Jakarta, Gesuri.id - Anggota DPRD Kota Palembang, Andreas Okdi Priantoro, mendesak Pemerintah Kota bersama Satgas Pangan segera melakukan inspeksi mendadak (sidak) menyeluruh terhadap dugaan peredaran beras oplosan di pasaran.
Ia menyebut isu ini sebagai bentuk kejahatan luar biasa (extraordinary crime) di sektor pangan
"Pemkot jangan abai terhadap isu pangan. Ini persoalan serius dan menyangkut kepentingan publik. Jika benar ada peredaran beras oplosan, itu adalah extraordinary crime di sektor pangan," tegas Andreas dalam keterangan, Selasa (22/7).
Baca: Ganjar Pranowo Ajak Kepala Daerah Praktek Pancasila
Andreas mengaku telah menerima banyak keluhan warga yang merasa dirugikan setelah membeli beras berlabel “premium” namun kualitasnya tidak sesuai.
Menurutnya, kondisi ini bukan hanya melanggar hak konsumen, tetapi juga melemahkan kepercayaan publik terhadap sistem pengawasan distribusi pangan di Palembang.
"Nasib warga Palembang yang menjadi korban harus dibela. Jangan biarkan rakyat membeli beras mahal tapi kualitasnya rendah. Mereka menjadi korban dari kejahatan pangan yang seharusnya tidak terjadi," kata Andreas.
Politikus Muda PDI Perjuangan ini meminta Pemerintah Kota Palembang bersama Satgas Pangan dan Organisasi Perangkat Daerah (OPD) terkait untuk segera turun ke lapangan, menyasar pasar tradisional, swalayan, dan pusat perbelanjaan modern.
Selain sidak, ia juga mendesak adanya operasi pasar dan penertiban terhadap merek-merek yang diduga terlibat dalam praktik pengoplosan.
“Kalau dibiarkan, masyarakat akan terus jadi korban. Pemerintah harus hadir, Satgas Pangan harus bergerak, dan perlu ada ekspos khusus agar publik tahu," ujarnya.
Lebih jauh, Andreas menekankan pentingnya tindakan hukum terhadap pelaku usaha dan distributor yang terbukti memanipulasi kualitas beras.
“Kejahatan pangan adalah kejahatan kemanusiaan. Aparat penegak hukum harus membongkar jaringan ini hingga ke akarnya,” tegas Andreas.
Mengacu pada Peraturan Badan Pangan Nasional (Bapanas) Nomor 2 Tahun 2023, Andreas menekankan pentingnya penerapan standar mutu. Untuk kategori beras premium, kadar patahan maksimal 15%, kadar air maksimal 14%, derajat sosoh minimal 95%, total butir rusak, kapur, atau merah/hitam maksimal 1%dan bebas benda asing.

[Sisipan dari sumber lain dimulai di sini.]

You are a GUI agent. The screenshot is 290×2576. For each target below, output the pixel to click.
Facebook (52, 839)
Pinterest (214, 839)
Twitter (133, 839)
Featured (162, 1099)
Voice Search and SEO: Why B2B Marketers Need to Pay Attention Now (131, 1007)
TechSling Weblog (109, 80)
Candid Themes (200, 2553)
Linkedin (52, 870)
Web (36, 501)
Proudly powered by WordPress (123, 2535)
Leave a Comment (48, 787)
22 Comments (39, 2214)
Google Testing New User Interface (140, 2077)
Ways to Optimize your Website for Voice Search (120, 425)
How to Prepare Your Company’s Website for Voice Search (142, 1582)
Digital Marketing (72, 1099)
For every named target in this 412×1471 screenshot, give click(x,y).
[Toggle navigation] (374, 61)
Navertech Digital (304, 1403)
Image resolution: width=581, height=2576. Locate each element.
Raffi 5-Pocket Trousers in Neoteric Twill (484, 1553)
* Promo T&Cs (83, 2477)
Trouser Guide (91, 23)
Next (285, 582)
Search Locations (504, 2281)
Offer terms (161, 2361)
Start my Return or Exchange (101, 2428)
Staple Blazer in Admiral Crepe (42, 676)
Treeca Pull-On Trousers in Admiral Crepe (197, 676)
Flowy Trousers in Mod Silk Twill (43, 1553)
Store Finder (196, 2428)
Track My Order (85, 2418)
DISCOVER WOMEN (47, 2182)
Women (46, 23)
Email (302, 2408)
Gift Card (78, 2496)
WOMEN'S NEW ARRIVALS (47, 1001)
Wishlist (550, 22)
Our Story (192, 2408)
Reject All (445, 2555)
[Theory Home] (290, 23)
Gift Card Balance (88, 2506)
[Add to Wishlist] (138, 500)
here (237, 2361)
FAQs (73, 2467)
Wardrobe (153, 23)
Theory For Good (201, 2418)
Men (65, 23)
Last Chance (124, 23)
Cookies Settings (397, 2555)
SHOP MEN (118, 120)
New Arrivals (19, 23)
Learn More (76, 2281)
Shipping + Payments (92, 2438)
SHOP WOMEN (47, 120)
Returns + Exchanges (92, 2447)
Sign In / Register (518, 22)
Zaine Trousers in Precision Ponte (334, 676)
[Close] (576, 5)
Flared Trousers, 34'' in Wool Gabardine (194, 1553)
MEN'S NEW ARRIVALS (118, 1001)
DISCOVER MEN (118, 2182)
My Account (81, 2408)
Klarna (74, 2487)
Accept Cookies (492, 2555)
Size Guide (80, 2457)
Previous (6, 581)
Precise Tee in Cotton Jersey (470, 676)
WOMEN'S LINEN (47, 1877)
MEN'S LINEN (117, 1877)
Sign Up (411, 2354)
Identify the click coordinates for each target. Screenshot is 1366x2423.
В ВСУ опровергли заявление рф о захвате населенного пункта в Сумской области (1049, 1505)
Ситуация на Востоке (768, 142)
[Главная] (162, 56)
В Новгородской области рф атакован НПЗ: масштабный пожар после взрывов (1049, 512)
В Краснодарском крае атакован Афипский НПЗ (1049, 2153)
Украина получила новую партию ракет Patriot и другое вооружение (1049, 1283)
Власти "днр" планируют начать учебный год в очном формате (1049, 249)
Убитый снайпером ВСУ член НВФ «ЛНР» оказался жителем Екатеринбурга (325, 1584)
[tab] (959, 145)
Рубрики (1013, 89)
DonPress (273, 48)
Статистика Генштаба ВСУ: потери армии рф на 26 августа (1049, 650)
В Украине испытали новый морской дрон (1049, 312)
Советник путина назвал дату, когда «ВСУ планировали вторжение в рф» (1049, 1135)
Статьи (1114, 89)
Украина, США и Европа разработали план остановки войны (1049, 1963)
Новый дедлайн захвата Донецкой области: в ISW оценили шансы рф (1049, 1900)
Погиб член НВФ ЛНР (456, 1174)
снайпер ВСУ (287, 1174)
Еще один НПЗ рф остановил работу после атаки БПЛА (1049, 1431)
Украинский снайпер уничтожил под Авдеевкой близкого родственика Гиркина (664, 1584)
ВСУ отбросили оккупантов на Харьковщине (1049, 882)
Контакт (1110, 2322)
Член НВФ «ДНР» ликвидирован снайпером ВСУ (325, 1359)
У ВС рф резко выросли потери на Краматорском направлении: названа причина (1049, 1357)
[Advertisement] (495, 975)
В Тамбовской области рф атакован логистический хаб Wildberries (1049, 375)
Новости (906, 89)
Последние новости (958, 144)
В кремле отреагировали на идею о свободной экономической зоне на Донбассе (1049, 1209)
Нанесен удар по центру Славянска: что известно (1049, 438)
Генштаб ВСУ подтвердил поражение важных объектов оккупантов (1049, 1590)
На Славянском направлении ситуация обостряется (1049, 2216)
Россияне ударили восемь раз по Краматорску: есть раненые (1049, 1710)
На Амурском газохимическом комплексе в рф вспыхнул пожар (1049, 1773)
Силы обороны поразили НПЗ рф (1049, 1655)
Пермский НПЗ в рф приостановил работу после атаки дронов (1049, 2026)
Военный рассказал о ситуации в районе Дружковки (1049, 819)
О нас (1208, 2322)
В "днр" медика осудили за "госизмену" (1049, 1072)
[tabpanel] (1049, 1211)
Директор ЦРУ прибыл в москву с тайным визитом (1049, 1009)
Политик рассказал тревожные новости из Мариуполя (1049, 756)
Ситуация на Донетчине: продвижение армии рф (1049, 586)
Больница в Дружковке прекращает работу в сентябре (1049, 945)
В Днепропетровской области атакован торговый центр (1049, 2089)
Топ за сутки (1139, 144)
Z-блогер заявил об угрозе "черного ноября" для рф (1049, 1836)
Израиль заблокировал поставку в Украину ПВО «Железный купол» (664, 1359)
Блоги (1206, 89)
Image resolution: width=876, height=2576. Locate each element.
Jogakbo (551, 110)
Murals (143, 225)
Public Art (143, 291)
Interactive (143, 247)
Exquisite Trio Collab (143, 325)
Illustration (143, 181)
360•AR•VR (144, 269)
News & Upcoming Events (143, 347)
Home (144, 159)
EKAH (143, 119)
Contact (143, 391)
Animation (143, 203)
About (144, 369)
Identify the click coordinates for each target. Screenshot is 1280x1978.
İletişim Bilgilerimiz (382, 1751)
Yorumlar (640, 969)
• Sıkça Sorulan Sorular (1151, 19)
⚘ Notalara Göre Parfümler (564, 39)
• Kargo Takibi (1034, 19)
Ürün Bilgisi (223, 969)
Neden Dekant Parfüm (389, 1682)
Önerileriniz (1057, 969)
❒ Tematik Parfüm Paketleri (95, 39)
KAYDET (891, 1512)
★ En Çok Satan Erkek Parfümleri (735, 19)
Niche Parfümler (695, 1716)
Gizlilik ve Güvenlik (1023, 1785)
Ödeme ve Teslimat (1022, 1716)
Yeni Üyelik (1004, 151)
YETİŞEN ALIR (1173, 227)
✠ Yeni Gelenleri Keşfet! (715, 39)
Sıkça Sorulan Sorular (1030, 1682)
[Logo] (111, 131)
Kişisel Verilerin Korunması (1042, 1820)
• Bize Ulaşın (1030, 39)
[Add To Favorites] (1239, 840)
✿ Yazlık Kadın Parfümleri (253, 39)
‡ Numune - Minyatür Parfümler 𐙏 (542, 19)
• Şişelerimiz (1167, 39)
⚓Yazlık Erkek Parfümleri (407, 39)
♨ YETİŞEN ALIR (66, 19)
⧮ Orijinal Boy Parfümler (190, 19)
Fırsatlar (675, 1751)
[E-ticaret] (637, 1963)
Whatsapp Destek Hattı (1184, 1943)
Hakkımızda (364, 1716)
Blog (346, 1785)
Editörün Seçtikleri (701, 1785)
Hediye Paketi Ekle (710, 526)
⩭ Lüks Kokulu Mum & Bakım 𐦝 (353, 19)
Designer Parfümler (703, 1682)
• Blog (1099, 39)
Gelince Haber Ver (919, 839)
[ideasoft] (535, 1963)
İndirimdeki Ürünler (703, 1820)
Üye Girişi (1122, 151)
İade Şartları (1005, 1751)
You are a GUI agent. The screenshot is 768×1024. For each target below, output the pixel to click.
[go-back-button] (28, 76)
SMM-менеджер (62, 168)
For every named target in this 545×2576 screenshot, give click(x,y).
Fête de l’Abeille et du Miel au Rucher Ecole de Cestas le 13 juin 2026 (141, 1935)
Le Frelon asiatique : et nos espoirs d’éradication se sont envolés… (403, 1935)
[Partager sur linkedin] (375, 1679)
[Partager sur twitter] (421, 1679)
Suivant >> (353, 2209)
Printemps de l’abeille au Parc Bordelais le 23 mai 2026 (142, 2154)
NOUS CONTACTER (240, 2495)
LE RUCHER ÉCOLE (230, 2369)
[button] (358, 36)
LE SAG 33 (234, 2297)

“Jika kadar air beras di atas 14%, beras akan cepat basi. Ini berbahaya bagi konsumen,” kata Andreas.
Menurut regulasi tersebut, beras kepala adalah butir berukuran 0,8–1 dari butir utuh, sementara beras patah berada pada ukuran 0,2–0,8. "Campuran melebihi batas tersebut bisa menjadi indikasi pengoplosan dan pelanggaran standar mutu,"tegasnya.
Baca: Teknologi Kian Gerus Dunia Pekerjaan
Andreas juga mengingatkan para produsen beras premium agar tidak mengabaikan standar mutu yang telah ditetapkan oleh pemerintah. Ia menyoroti adanya dugaan penyimpangan bobot kemasan yang sering ditemukan di lapangan.
“Kalau kemasannya 5 kg, isinya tidak boleh cuma 4,8 kg. Pemerintah sudah menetapkan HET dan standar mutu. Itu harus dijalankan,” ujarnya
Andreas menegaskan bahwa kejahatan di sektor pangan sama seriusnya dengan kejahatan kemanusiaan. Ia mendesak pemerintah, aparat, dan pelaku usaha agar tidak main-main dengan isu krusial ini.
“Ini bukan soal selera, tapi soal keselamatan dan hak dasar masyarakat. Jangan sampai warga membeli mahal, tapi dapat kualitas rendah. Itu penghinaan terhadap konsumen,” tutupnya.